Can you rewrite the stretch of the material from the line containing "Check the row for coupon 98000996754224177858" through the end of the material as a numbered list, skipping blank lines and leaving out the pictures?

══ SUPPLIED MATERIAL ══

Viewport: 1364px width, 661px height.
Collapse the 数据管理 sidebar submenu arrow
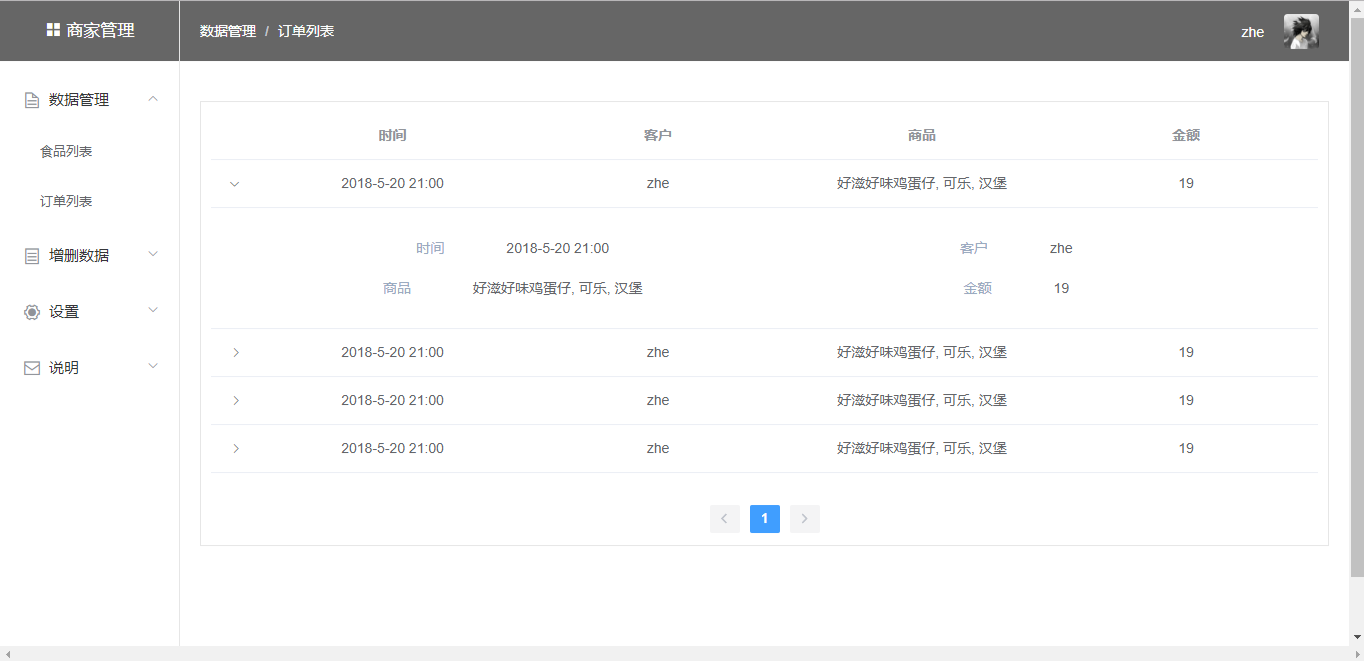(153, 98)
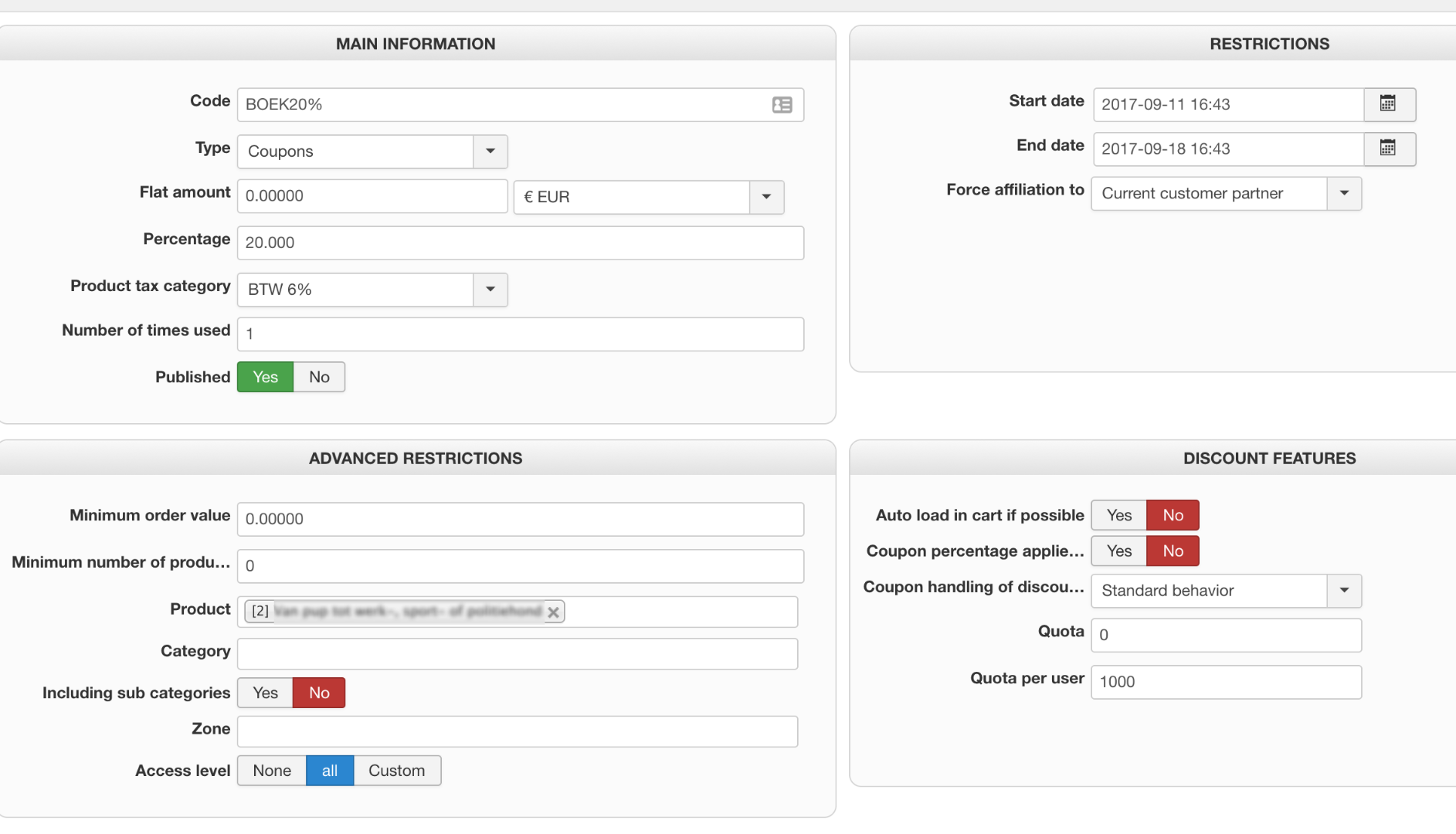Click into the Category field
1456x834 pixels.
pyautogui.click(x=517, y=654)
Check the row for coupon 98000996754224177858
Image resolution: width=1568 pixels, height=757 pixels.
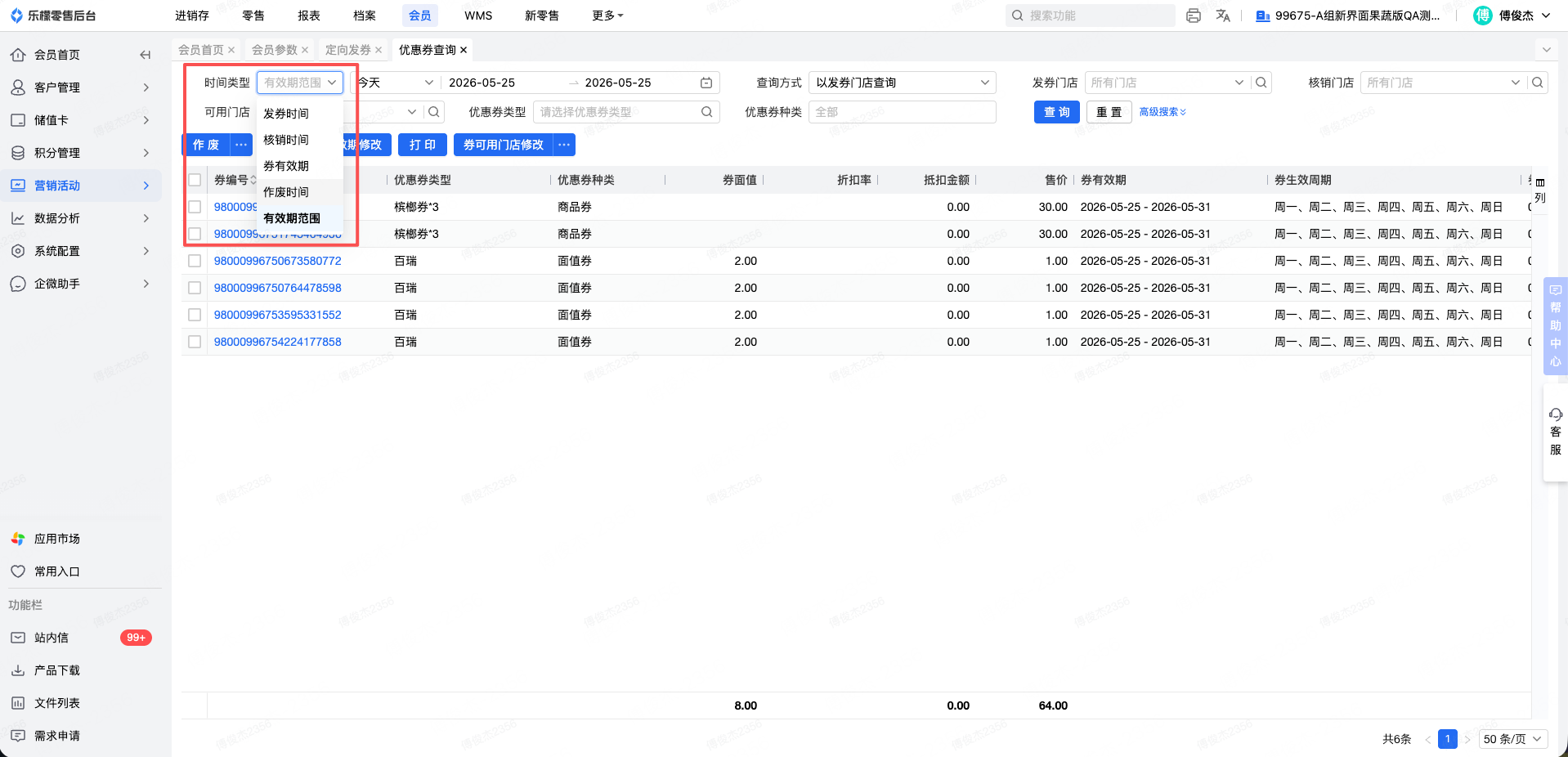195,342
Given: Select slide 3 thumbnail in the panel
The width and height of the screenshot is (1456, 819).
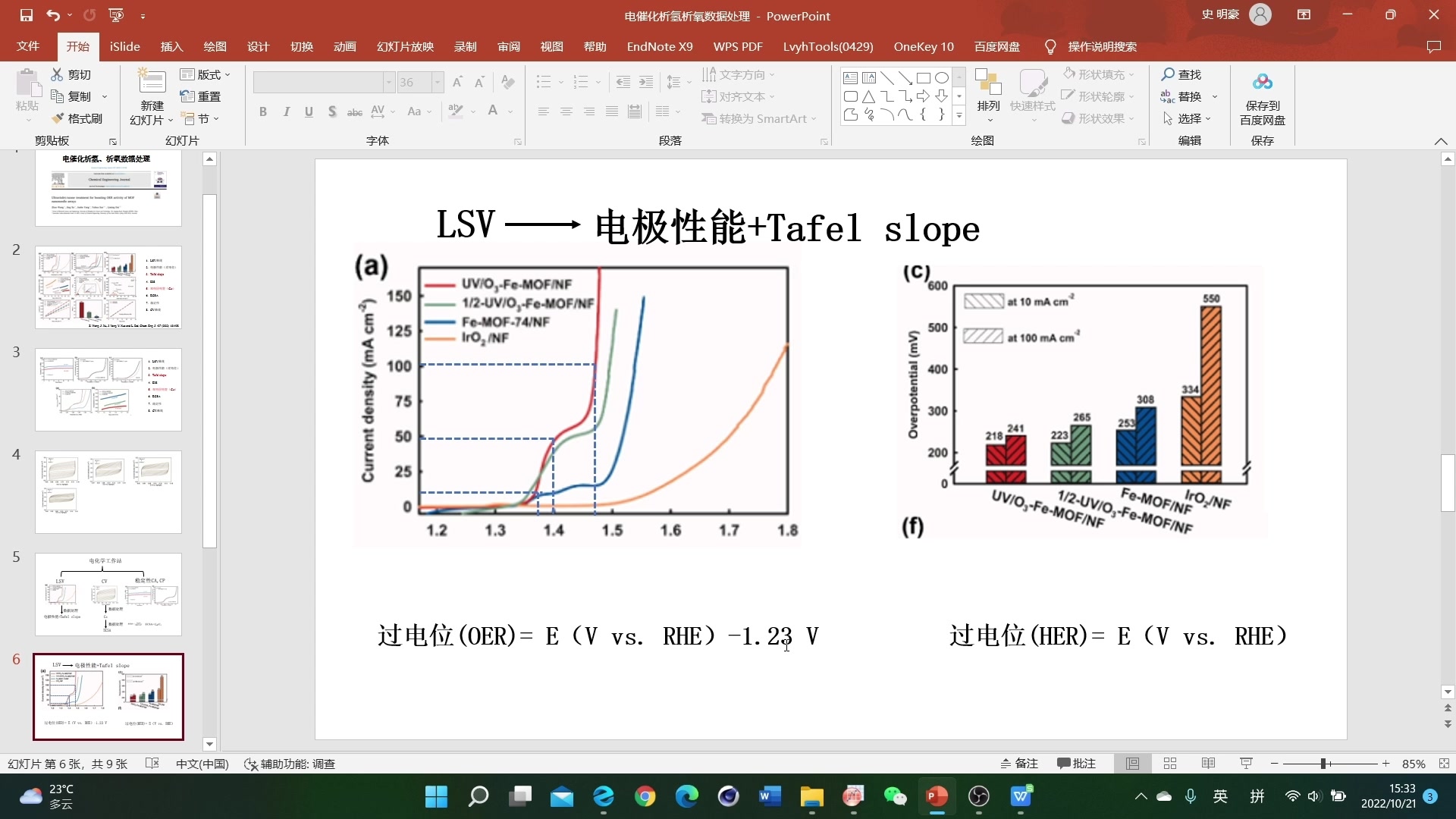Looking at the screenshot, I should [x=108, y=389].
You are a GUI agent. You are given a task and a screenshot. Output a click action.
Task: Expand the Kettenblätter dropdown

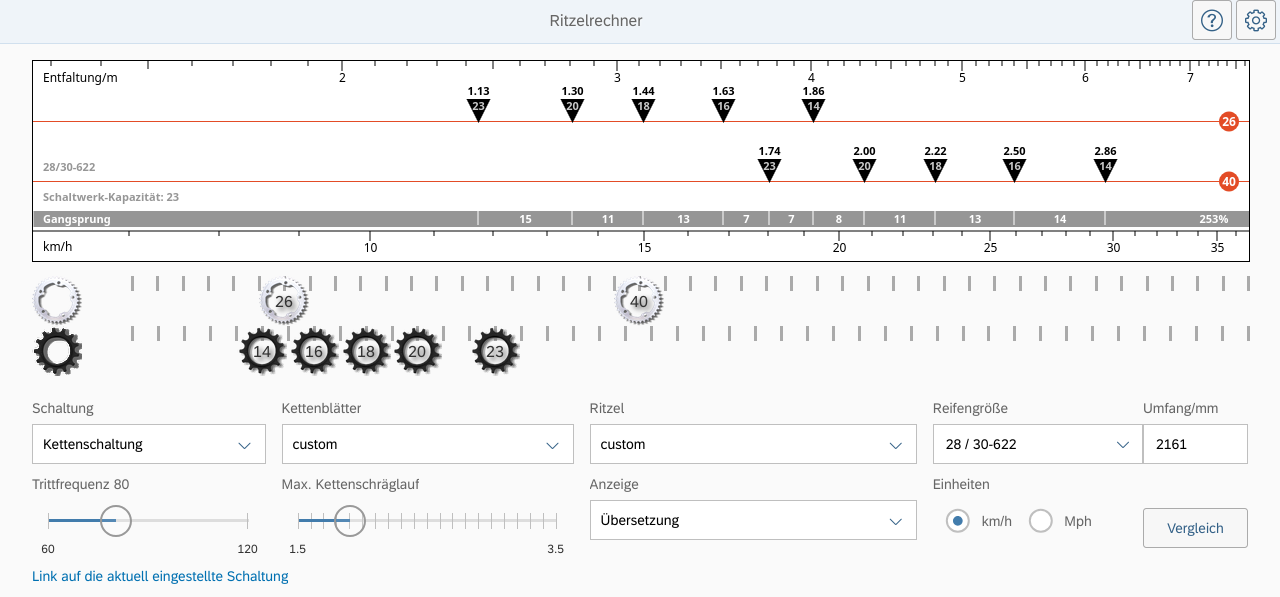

═══

▸ **ANSWER TO THE EXERCISE**:
1. Check the row for coupon 98000996754224177858
2. Image resolution: width=1568 pixels, height=757 pixels.
3. 195,342
4. Given: Select slide 3 thumbnail in the panel
5. The width and height of the screenshot is (1456, 819).
6. Looking at the screenshot, I should [x=108, y=389].
7. You are a GUI agent. You are given a task and a screenshot. Output a click action.
8. Task: Expand the Kettenblätter dropdown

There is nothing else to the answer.